# [What to work on]
A: List every means of transportation that the birthday blog post mentions.
B: Reproduce the part of the birthday blog post between "But this post" and "holds in store.", inclusive.

It’s Not a Proper Birthday Without Conveyor Belt Sushi

Remember this blog post? The one in which I verbosely extolled the virtues of Aomori’s winter and romanticized how beautiful it is? Yeah, after this weekend, I am seriously rethinking that pro-winter standpoint. After a monster of a snowstorm stranded me out in one of the small towns that surround Aomori City on Sunday night, I had to shell out nearly ninety dollars in taxi fare to get back into the city for work this morning. Trains were canceled, bus services were limited…but such is the nature of the beast, I suppose. If this – a slightly thinner wallet and a minor headache – is the extent of the grief that winter this year causes me, I’ll consider myself a lucky woman. (As I am running on about three and a half hours of sleep, I’ll also consider myself a lucky woman if I don’t faceplant into my coffee today at work.)

But this post is not about the trials and tribulations about Aomori’s winter conditions. Nope! This post is about birthday celebrations! Last Wednesday, February 20th, was my 24th (!!!!) birthday. This past year has been an absolutely fantastic one, and I can’t wait to see what the next holds in store.

For celebrations, five friends and I headed to Kantaro, our favorite conveyor belt sushi restaurant. Kaiten-sushi (回転寿司) is hands down one of my favorite styles of eating in Japan, as it’s usually cheap and quite convenient. However, some conveyor belt sushi joints leave something to be desired in the “quality” category. Kantaro, however, is downright delicious and is pretty cheap, as well. Those two things make for a perfect restaurant, in my opinion.

# [Information supplied]
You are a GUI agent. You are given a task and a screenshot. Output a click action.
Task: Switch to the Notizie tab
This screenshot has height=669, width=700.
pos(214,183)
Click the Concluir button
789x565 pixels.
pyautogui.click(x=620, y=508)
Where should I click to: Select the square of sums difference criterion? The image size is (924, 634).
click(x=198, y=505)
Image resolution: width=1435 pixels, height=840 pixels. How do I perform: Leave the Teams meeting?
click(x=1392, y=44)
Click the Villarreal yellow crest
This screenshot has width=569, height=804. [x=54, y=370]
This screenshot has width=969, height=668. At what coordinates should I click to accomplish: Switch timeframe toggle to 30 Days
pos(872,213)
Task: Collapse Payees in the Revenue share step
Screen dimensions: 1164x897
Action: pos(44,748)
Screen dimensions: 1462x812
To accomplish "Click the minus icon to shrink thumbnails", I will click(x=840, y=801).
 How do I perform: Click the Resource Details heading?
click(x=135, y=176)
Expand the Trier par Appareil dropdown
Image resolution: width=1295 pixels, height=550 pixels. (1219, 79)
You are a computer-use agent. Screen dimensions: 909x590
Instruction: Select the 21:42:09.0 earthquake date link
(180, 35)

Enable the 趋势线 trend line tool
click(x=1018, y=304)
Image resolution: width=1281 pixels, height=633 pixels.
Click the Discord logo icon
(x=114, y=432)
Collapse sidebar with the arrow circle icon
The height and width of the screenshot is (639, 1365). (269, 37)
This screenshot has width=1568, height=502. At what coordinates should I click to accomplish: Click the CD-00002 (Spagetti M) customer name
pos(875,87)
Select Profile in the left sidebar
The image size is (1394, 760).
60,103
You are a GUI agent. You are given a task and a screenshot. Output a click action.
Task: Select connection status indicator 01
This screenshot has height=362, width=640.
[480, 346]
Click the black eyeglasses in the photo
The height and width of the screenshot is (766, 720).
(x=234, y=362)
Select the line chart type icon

# [Your responses]
A: Taxi, trains, bus services

B:
But this post is not about the trials and tribulations about Aomori’s winter conditions. Nope! This post is about birthday celebrations! Last Wednesday, February 20th, was my 24th (!!!!) birthday. This past year has been an absolutely fantastic one, and I can’t wait to see what the next holds in store.